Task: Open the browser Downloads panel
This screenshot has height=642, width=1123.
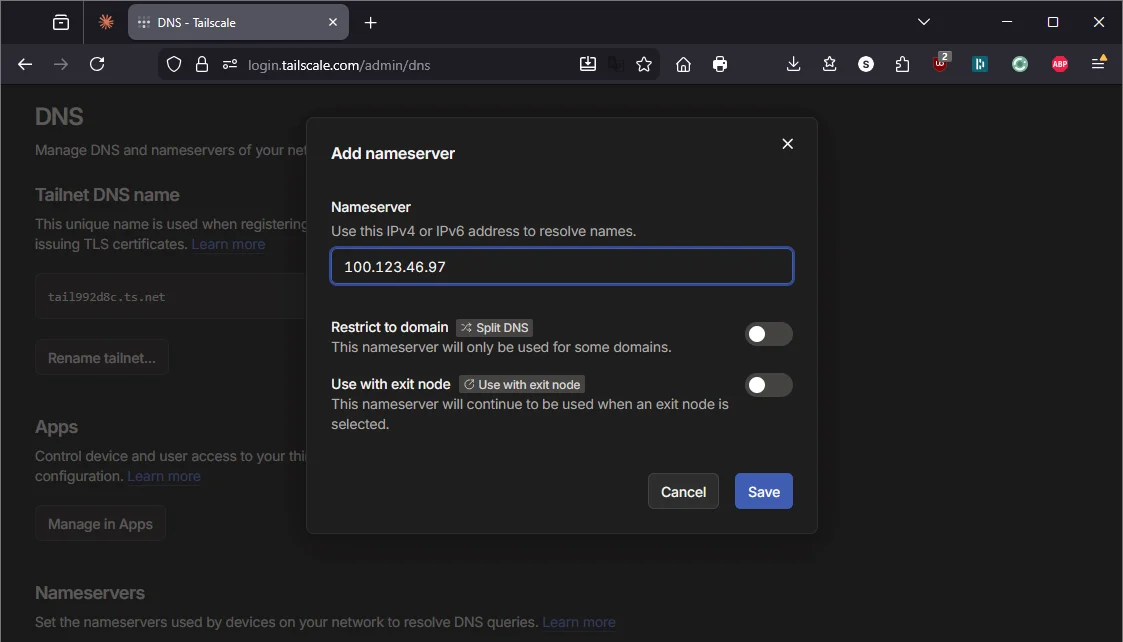Action: tap(793, 63)
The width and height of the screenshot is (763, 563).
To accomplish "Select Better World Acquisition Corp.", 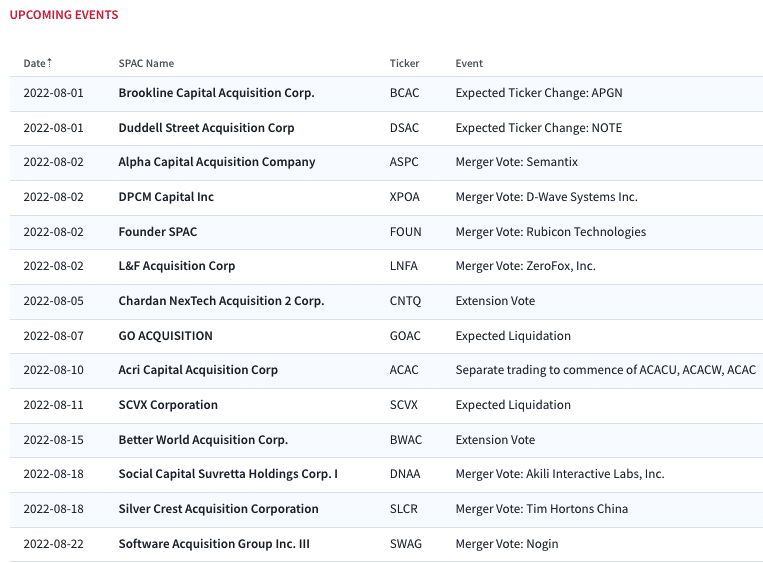I will click(203, 440).

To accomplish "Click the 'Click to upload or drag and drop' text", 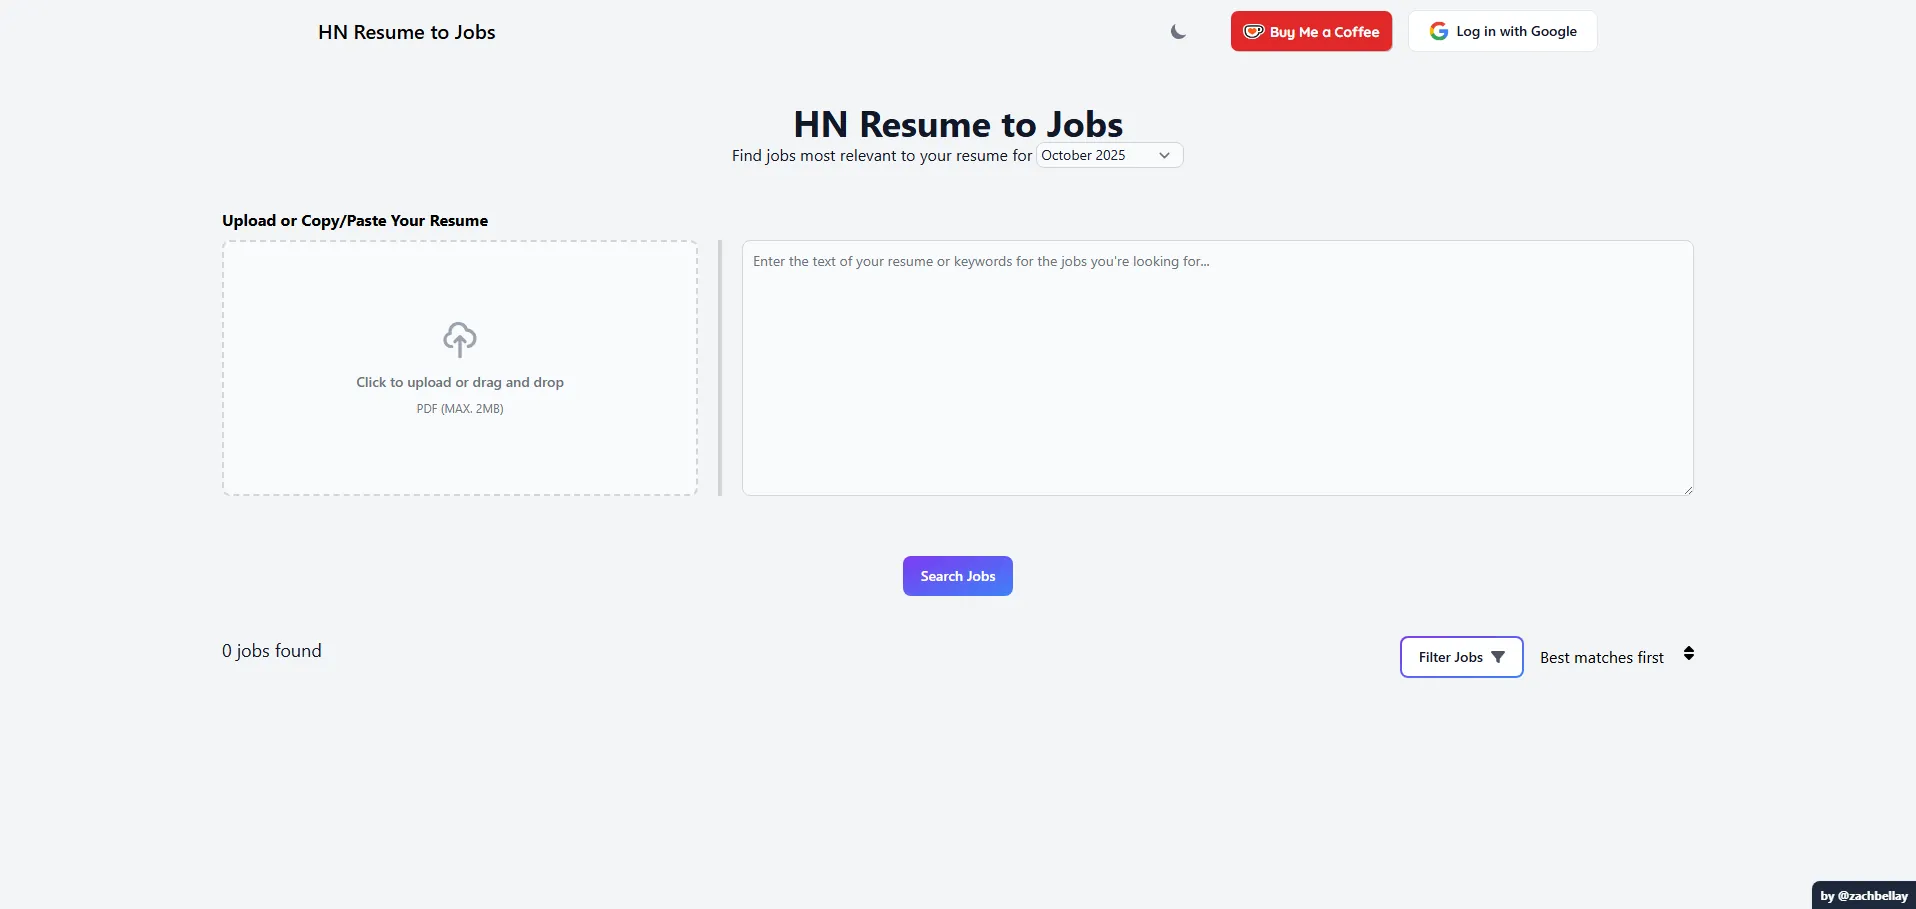I will click(460, 382).
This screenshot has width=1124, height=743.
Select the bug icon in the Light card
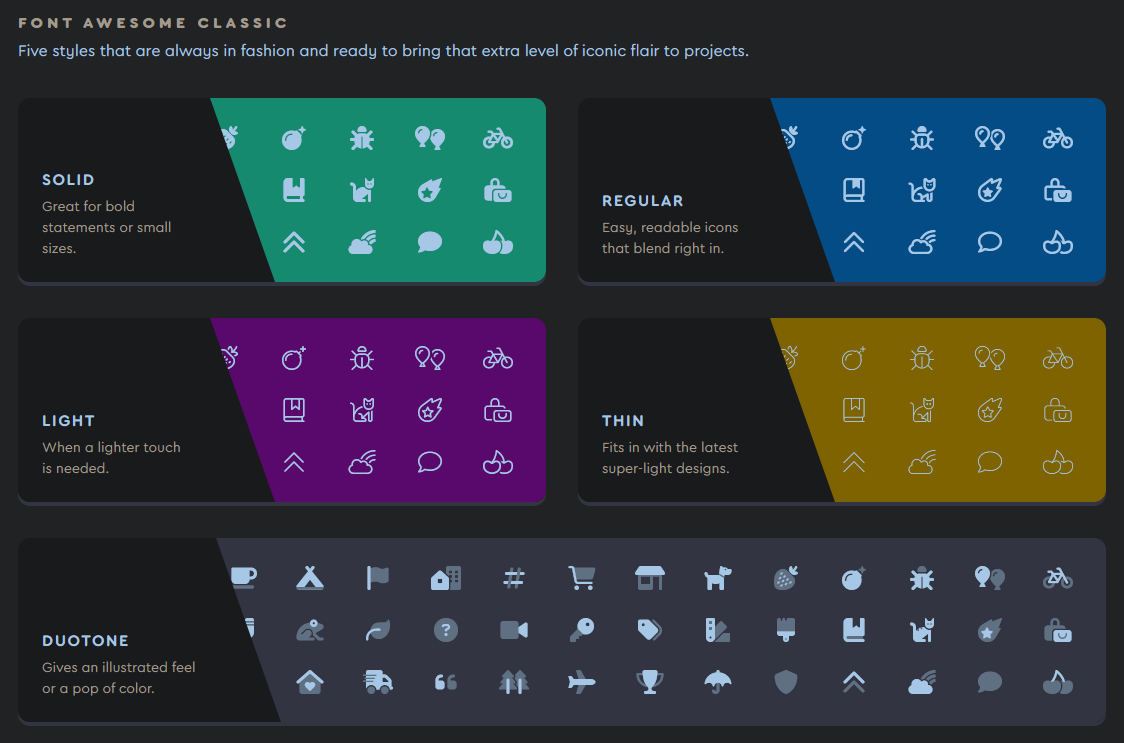(x=361, y=358)
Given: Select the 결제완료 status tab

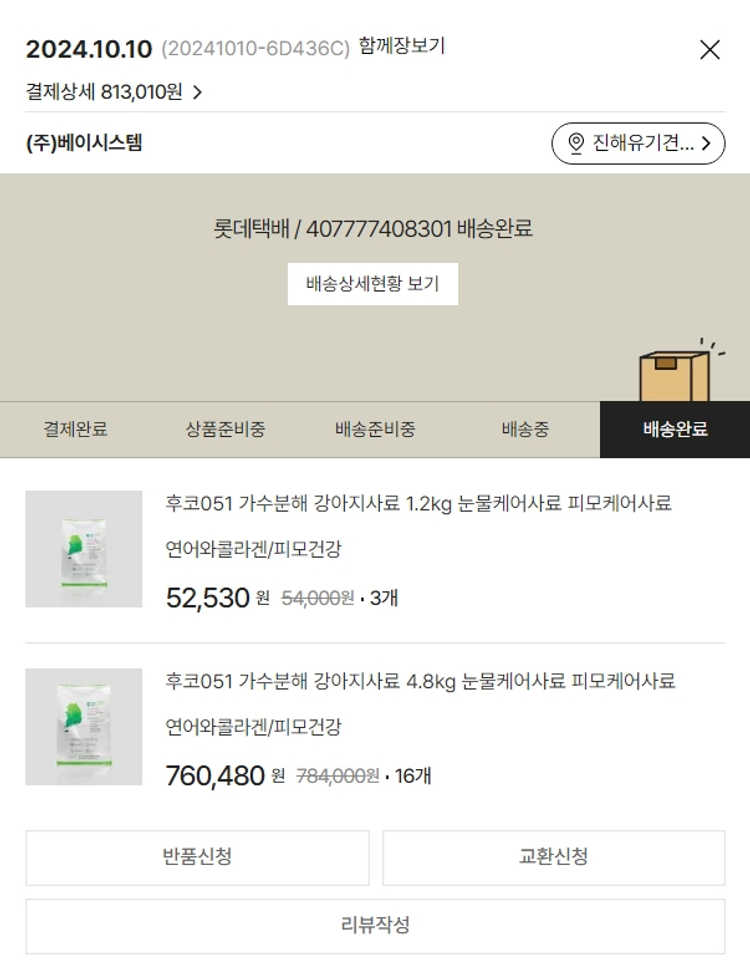Looking at the screenshot, I should tap(75, 430).
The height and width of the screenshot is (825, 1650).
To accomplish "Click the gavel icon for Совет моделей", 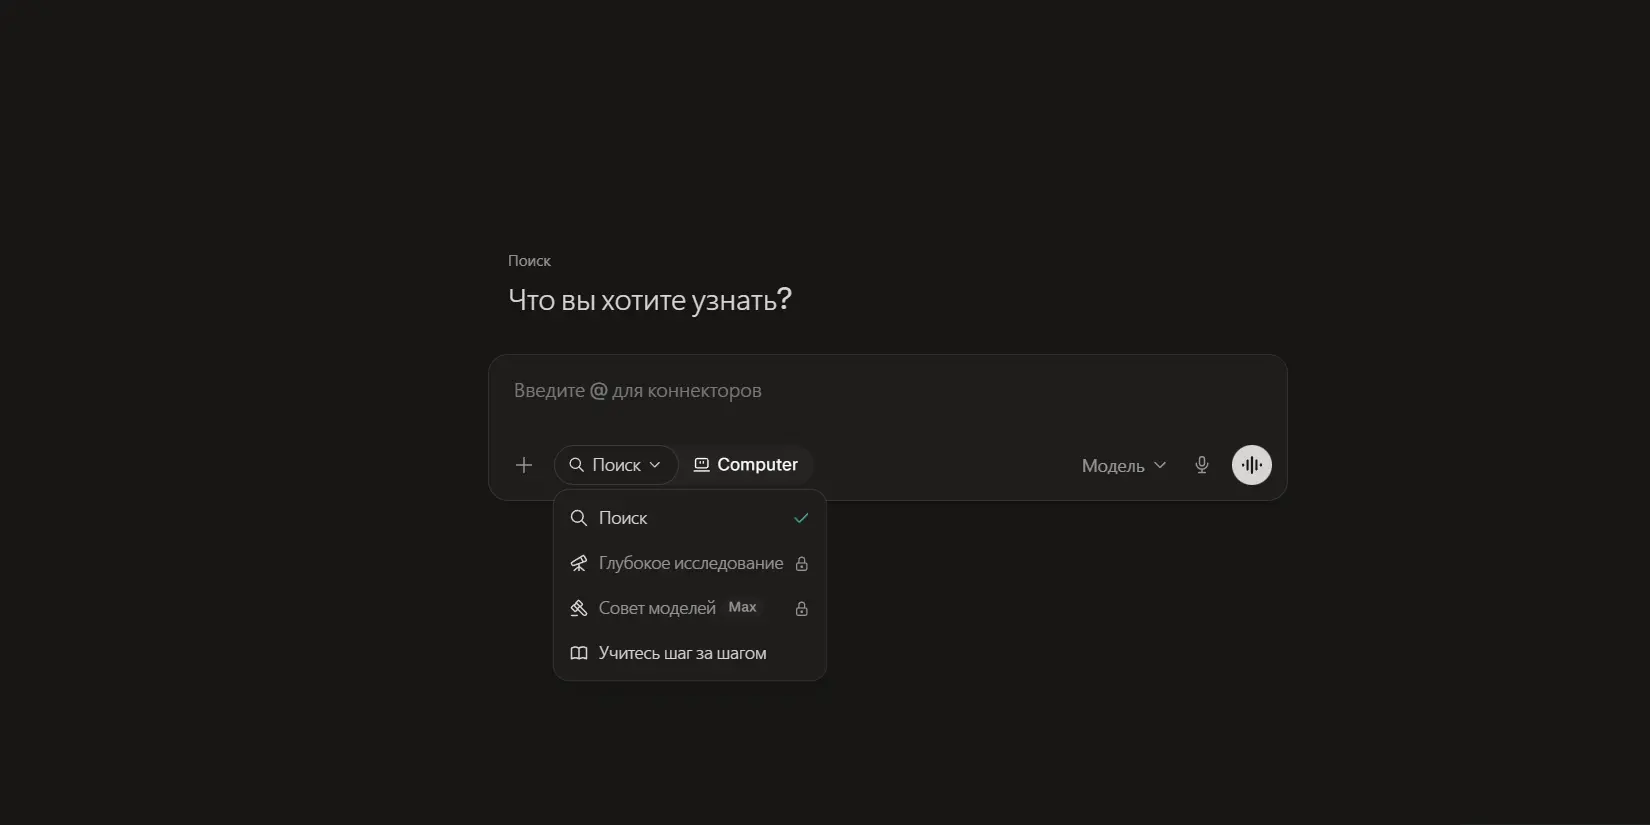I will pyautogui.click(x=579, y=608).
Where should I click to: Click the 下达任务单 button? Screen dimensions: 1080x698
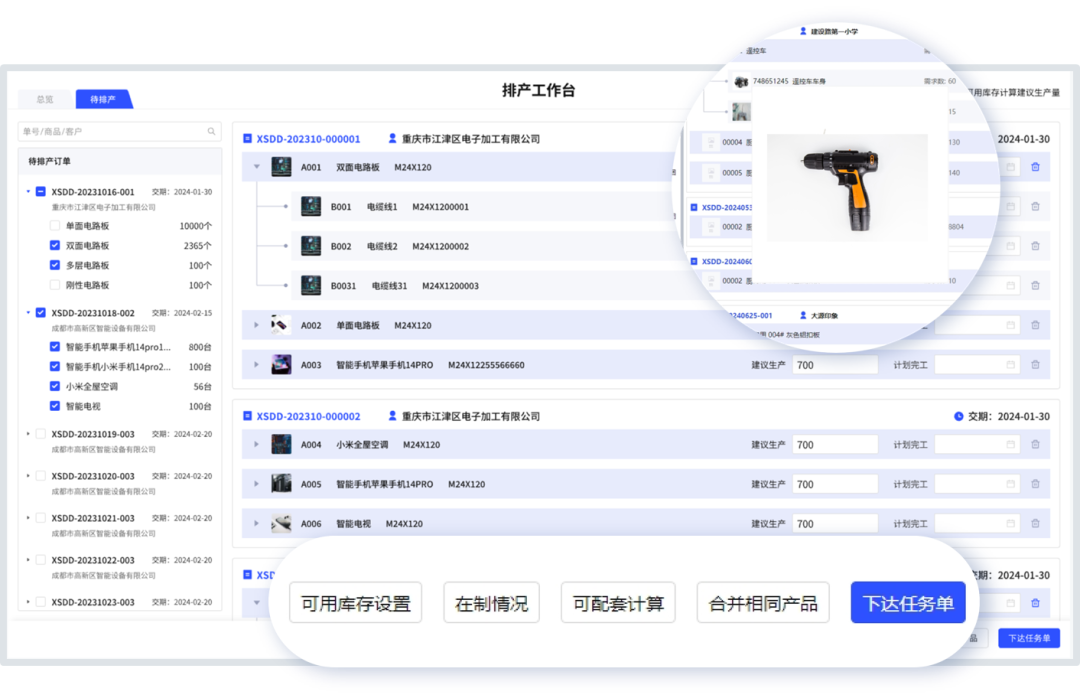[x=907, y=602]
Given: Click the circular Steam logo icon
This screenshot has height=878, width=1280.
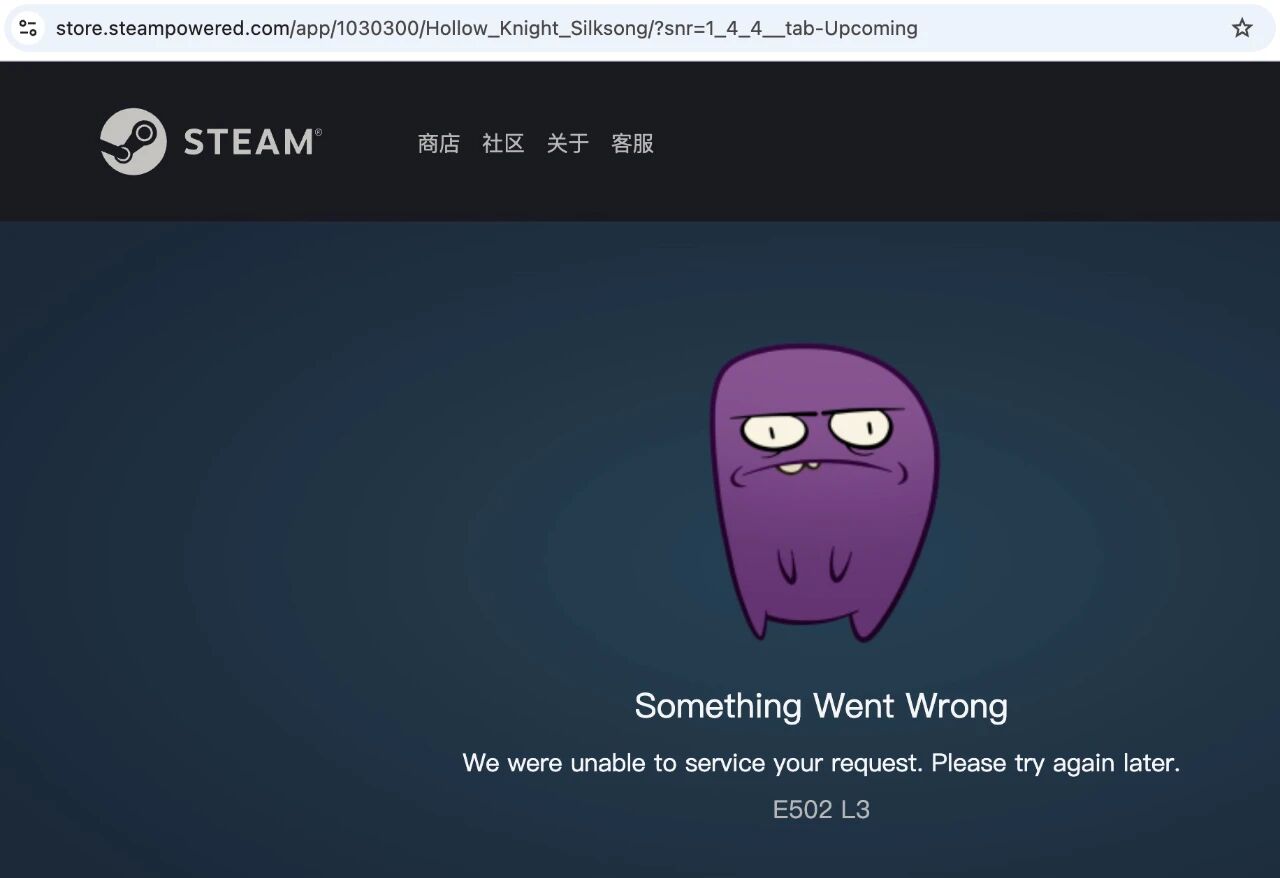Looking at the screenshot, I should 133,142.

=-=-=-=-=

* Task statement: Begin at the line with "Where should I" and end at the last line of the data above. Reproduce those lines exactly, but not the pictures.

* Result of this exercise:
Where should I click to: Click the 下达任务单 button? Screen dimensions: 1080x698
[x=907, y=602]
Given: Click the circular Steam logo icon
This screenshot has height=878, width=1280.
Looking at the screenshot, I should 133,142.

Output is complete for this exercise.